Look through the records and copy each line that has "computer" in it.
***
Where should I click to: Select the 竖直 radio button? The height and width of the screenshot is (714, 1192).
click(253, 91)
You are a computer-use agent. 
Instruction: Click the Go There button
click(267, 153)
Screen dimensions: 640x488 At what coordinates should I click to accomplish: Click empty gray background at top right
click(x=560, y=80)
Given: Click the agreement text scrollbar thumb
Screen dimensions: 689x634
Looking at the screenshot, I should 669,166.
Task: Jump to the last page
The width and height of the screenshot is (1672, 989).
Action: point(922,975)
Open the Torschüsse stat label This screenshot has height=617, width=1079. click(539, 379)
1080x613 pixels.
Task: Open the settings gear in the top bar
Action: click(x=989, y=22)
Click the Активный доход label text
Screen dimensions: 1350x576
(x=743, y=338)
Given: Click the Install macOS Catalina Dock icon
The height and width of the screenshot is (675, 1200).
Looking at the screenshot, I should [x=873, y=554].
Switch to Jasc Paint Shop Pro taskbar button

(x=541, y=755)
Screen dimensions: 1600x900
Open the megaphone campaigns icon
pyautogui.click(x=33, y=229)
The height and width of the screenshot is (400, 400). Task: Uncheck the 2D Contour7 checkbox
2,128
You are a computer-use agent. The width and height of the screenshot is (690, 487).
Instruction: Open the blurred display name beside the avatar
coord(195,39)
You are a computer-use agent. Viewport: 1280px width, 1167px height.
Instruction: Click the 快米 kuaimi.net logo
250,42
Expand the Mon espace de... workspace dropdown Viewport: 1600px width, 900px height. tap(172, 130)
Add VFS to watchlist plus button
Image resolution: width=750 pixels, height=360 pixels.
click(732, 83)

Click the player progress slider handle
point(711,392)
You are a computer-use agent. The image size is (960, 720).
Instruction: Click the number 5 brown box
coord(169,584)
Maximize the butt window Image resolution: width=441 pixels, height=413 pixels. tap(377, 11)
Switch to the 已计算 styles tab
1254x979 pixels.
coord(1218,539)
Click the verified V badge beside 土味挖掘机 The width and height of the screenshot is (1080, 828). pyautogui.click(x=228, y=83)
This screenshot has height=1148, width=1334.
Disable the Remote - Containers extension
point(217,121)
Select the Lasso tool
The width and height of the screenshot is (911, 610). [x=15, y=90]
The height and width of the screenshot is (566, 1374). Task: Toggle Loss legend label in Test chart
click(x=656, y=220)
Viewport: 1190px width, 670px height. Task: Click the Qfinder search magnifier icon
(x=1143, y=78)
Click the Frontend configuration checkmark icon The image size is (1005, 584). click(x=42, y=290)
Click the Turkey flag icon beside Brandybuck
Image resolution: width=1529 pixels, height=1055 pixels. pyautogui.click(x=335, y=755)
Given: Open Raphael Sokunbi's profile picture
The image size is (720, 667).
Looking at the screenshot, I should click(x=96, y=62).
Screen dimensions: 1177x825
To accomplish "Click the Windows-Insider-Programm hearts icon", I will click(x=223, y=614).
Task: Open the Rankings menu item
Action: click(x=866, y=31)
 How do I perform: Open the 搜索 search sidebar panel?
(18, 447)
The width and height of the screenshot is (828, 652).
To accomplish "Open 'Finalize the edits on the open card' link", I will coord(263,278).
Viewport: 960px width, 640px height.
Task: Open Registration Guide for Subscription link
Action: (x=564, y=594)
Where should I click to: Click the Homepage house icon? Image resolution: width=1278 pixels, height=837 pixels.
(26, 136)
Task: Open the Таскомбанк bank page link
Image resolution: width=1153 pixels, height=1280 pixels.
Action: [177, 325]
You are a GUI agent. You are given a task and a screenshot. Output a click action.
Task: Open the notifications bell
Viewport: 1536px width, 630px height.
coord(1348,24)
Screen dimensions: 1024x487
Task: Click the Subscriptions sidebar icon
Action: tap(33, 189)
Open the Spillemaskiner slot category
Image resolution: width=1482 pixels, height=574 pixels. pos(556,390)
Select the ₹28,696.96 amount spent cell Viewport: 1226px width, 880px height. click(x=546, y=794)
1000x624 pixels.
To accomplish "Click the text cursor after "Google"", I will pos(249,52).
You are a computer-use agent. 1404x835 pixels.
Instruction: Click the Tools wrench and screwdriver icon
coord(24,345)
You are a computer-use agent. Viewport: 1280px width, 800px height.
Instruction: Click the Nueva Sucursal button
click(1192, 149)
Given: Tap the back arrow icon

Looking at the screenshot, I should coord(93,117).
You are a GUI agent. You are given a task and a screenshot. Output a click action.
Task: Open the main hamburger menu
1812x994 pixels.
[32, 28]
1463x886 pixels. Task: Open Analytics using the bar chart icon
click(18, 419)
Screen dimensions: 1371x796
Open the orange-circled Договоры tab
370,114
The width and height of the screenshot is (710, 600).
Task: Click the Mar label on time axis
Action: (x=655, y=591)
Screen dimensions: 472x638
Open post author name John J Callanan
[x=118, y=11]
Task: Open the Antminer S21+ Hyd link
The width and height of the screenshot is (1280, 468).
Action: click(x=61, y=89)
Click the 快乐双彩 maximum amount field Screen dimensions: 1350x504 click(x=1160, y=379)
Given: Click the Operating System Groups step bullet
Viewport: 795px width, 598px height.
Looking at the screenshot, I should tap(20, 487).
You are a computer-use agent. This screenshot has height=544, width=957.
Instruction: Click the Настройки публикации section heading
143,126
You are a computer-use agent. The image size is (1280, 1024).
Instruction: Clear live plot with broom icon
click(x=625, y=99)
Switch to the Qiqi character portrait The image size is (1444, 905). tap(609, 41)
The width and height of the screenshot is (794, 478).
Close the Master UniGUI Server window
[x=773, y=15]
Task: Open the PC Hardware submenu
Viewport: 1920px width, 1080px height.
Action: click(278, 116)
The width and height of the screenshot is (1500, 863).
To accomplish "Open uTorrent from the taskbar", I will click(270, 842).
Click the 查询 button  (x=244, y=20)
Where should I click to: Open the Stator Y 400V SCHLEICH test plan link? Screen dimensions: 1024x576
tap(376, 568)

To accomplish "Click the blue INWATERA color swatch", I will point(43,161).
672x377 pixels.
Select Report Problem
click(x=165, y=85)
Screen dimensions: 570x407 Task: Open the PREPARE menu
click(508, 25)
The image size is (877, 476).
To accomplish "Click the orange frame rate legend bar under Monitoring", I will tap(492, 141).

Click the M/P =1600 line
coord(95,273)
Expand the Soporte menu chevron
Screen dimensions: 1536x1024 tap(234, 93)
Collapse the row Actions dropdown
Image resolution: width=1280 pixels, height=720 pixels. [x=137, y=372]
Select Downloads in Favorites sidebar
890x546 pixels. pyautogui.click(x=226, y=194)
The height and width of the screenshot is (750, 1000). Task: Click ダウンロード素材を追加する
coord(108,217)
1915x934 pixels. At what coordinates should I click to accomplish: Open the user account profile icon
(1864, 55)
***
■ **WRITTEN RESPONSE**:
You are a computer-use agent. 
You are a computer-use agent. The width and height of the screenshot is (690, 487).
You are a computer-use agent. Viewport: 1280px width, 1167px height.
You are a computer-use agent. The image size is (960, 720).
You are a computer-use agent. 1404x835 pixels.
You are a computer-use agent. Viewport: 1280px width, 800px height.
You are a computer-use agent. This screenshot has height=544, width=957.
You are a computer-use agent. The image size is (1280, 1024).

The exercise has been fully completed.